Alla domanda su come vedeva il futuro dell’Egitto, Annarita aveva esitato: “Conoscendoli un po’, credo che tra un paio di settimane tutto si calmerà. E’ un popolo pacifico e dedito alla rassegnazione. E soprattutto non è unito. Questi scontri avranno il solo benificio di averli fatti sentire uniti. E l’Egitto ne aveva bisogno”.
Ieri notte tutto è cambiato. La gente si è chiusa in casa. I capifamiglia hanno organizzando delle ronde insieme ai condomini del palazzo o ai vicini del quartiere. La polizia è sparita e in giro sono rimasti solo militari, manifestanti e sciacalli.
“Non possiamo uscire di casa, fare la spese e le cose che fino a poche ore fa facevamo normalmente” ci dice Annarita. “Nulla di quello che vi ho detto giovedì scorso ha un senso in questo momento” continua. Annarita ci conferma che la maggior parte degli italiani e degli stranieri sono già partiti con mezzi privati. La tensione è aumentata quando si è saputo che dalle carceri sono evasi migliaia di detenuti. A tal proposito Al Jazeera ha citato ieri sera l’sms di un utente, che diceva di aver già visto in altri Paesi il regime liberare le bande di criminali per terrorizzare la popolazione ed i manifestanti.
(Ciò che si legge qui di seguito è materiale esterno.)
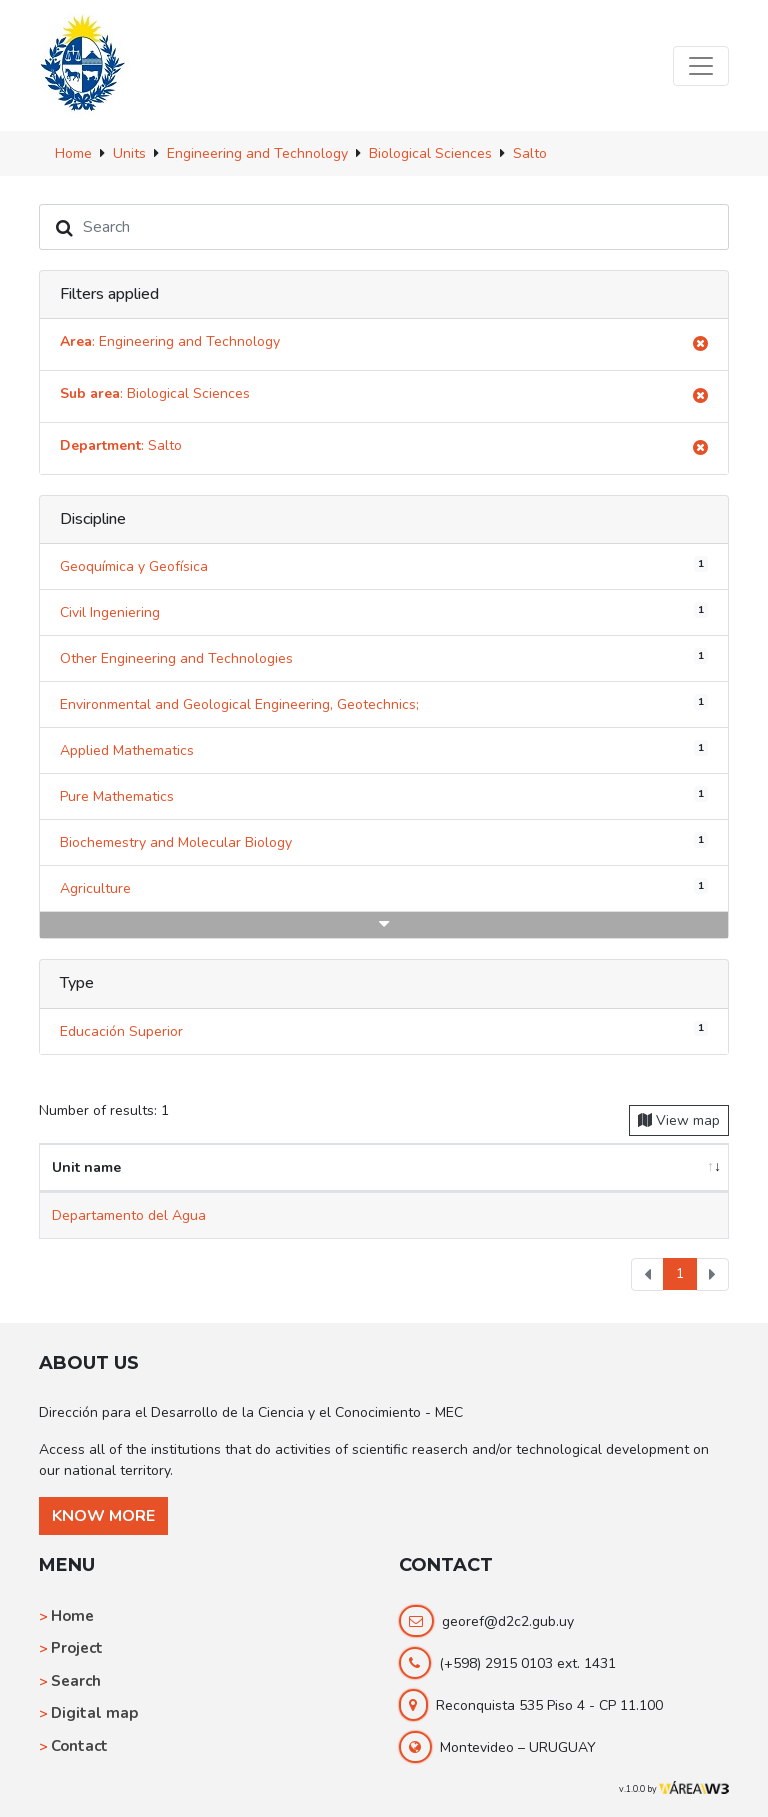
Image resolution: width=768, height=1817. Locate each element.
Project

Ci chiediamo se ciò avvenga anche in Egitto.
“Sono qui a casa con mia figlia e cerco di fare il possibile per non allarmarla” ci racconta con la voce che le trema. “Giochiamo al gioco del bastone: mio marito e gli altri vicini scendono a turno con delle spranghe per controllare l’entrata del condominio”. Nel palazzo di Annarita ci sono ancora alcuni stranieri e la paura che possa essere preso di mira dai delinquenti è tanta.
“Si sentono continuamente spari. Non ci posso credere. Nessuno se lo aspettava!” Chissà dunque come si evolverà la situazione e come questa seconda intervista potrà trovare o meno nuovamente conferma domani.